◆ **Records provided**:
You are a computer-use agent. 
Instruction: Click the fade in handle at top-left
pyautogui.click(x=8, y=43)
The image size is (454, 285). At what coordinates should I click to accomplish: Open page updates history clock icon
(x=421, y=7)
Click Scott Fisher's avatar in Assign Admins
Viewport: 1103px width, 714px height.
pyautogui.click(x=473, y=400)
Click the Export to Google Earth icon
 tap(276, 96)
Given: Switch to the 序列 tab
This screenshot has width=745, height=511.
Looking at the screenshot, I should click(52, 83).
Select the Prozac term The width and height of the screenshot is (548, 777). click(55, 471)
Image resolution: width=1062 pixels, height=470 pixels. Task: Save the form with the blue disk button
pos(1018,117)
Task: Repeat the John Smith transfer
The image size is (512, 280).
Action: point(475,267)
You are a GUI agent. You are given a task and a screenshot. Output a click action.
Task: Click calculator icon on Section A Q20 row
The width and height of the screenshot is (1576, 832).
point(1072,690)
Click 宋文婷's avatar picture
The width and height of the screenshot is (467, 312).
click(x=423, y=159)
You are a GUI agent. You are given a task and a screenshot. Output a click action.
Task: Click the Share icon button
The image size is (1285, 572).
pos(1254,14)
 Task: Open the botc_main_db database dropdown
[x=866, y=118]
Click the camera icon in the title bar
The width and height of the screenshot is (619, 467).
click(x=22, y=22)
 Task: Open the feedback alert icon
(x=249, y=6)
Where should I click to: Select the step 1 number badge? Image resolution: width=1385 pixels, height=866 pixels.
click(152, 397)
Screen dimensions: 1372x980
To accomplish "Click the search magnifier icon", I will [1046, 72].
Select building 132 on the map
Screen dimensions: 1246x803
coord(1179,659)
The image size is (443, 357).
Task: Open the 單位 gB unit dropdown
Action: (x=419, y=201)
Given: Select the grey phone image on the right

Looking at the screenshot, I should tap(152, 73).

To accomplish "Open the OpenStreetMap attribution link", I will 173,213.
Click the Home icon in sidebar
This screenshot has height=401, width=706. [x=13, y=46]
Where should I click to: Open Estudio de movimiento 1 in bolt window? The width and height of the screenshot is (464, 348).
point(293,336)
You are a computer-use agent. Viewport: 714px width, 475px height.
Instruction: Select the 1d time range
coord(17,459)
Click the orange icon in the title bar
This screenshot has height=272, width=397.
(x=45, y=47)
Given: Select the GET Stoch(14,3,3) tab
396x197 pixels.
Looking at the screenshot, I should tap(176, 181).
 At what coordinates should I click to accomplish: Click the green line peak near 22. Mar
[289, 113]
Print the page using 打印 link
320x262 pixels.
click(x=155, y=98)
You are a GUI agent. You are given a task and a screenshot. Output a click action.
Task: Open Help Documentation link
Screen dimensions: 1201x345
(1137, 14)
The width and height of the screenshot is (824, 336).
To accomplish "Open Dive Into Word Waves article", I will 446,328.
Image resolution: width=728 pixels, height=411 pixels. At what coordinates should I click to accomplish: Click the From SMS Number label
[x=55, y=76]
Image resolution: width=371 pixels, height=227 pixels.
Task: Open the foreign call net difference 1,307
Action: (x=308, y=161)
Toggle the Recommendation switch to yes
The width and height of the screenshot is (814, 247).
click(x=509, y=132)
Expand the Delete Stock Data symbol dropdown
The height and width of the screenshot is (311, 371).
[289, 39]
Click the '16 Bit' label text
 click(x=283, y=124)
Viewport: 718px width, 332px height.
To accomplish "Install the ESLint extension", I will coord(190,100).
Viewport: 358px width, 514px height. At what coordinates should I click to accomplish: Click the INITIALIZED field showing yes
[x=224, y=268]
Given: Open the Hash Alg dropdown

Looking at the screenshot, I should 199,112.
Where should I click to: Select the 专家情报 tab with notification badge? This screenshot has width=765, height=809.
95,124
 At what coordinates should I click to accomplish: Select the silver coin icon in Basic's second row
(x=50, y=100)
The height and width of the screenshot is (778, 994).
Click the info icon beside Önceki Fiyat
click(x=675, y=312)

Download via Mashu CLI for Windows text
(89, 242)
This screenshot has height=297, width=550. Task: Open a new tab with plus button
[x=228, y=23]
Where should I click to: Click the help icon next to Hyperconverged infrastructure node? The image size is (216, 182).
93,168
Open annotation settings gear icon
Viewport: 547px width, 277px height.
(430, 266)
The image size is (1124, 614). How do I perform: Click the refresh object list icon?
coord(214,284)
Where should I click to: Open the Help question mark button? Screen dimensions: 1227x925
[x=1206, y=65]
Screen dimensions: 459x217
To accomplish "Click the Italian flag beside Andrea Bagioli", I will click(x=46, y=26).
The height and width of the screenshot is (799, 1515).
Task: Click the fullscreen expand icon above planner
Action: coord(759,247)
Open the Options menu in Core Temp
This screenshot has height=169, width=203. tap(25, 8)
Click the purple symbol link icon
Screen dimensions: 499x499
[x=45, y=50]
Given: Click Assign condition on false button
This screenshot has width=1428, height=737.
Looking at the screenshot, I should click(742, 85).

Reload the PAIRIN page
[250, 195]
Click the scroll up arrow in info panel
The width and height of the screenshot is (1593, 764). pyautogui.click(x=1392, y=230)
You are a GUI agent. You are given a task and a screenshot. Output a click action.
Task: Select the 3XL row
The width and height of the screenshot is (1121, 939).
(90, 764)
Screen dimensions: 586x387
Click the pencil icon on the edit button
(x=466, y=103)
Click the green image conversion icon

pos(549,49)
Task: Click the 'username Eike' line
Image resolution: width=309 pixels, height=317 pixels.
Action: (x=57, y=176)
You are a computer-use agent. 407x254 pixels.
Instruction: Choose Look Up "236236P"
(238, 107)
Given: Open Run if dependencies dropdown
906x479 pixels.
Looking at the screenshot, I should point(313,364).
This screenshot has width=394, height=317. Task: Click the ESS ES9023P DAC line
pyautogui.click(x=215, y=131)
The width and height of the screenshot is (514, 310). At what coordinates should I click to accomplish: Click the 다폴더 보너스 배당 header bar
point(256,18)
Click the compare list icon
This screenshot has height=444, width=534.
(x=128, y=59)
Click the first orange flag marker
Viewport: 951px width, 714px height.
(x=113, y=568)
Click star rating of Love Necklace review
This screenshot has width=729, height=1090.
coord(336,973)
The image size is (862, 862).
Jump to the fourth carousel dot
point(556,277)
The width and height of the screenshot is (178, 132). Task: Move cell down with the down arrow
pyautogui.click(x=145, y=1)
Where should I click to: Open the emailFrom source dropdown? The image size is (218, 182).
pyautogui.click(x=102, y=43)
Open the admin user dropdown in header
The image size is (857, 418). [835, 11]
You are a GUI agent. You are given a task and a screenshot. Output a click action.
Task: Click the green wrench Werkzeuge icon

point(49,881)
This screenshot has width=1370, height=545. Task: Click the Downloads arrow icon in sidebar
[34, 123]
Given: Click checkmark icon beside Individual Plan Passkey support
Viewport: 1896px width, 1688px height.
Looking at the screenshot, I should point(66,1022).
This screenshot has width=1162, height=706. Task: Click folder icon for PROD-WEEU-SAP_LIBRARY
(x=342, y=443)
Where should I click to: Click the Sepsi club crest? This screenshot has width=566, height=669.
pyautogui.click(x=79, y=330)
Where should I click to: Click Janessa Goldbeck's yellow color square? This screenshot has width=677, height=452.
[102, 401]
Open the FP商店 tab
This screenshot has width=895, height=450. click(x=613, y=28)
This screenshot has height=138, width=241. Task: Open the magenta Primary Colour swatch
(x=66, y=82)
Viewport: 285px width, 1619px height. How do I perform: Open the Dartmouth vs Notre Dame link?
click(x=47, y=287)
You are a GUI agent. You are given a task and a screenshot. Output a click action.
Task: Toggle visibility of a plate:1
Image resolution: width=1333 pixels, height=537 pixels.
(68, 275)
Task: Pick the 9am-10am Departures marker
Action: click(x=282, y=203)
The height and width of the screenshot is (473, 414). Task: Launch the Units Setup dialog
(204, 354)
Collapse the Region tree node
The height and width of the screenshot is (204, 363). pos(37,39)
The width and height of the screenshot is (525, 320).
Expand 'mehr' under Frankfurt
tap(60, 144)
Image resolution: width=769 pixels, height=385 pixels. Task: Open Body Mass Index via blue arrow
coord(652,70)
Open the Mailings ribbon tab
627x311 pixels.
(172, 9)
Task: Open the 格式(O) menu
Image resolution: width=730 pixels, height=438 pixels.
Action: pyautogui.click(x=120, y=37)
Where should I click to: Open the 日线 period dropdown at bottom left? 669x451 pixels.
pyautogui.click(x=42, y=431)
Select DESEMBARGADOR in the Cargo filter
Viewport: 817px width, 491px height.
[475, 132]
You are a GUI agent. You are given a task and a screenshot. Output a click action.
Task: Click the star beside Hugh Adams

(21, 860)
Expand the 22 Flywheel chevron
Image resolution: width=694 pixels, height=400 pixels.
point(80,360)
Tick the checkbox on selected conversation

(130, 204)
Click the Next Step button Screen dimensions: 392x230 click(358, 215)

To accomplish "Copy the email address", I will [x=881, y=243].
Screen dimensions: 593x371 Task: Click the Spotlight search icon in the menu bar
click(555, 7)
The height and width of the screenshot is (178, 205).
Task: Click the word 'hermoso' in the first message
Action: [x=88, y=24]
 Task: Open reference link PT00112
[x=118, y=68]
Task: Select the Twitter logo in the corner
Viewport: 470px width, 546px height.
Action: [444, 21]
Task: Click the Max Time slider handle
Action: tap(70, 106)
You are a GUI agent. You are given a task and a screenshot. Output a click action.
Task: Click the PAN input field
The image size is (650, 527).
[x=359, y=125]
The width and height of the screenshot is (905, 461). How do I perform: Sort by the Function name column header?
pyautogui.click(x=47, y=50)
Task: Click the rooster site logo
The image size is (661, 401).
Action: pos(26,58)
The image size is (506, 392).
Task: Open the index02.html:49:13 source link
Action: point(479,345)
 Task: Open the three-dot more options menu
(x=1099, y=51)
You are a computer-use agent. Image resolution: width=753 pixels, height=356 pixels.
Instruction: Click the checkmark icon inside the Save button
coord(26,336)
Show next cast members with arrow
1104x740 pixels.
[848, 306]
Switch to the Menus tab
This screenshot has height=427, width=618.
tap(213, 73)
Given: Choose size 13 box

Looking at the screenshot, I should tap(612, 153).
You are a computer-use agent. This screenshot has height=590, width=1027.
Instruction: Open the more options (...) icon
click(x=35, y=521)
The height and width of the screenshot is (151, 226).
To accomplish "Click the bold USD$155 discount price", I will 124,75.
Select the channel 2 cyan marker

◆ **Task description**:
Return each line above where the word "Toggle" shows up.

◆ **Output for this exercise**:
Toggle the Recommendation switch to yes
Task: Toggle visibility of a plate:1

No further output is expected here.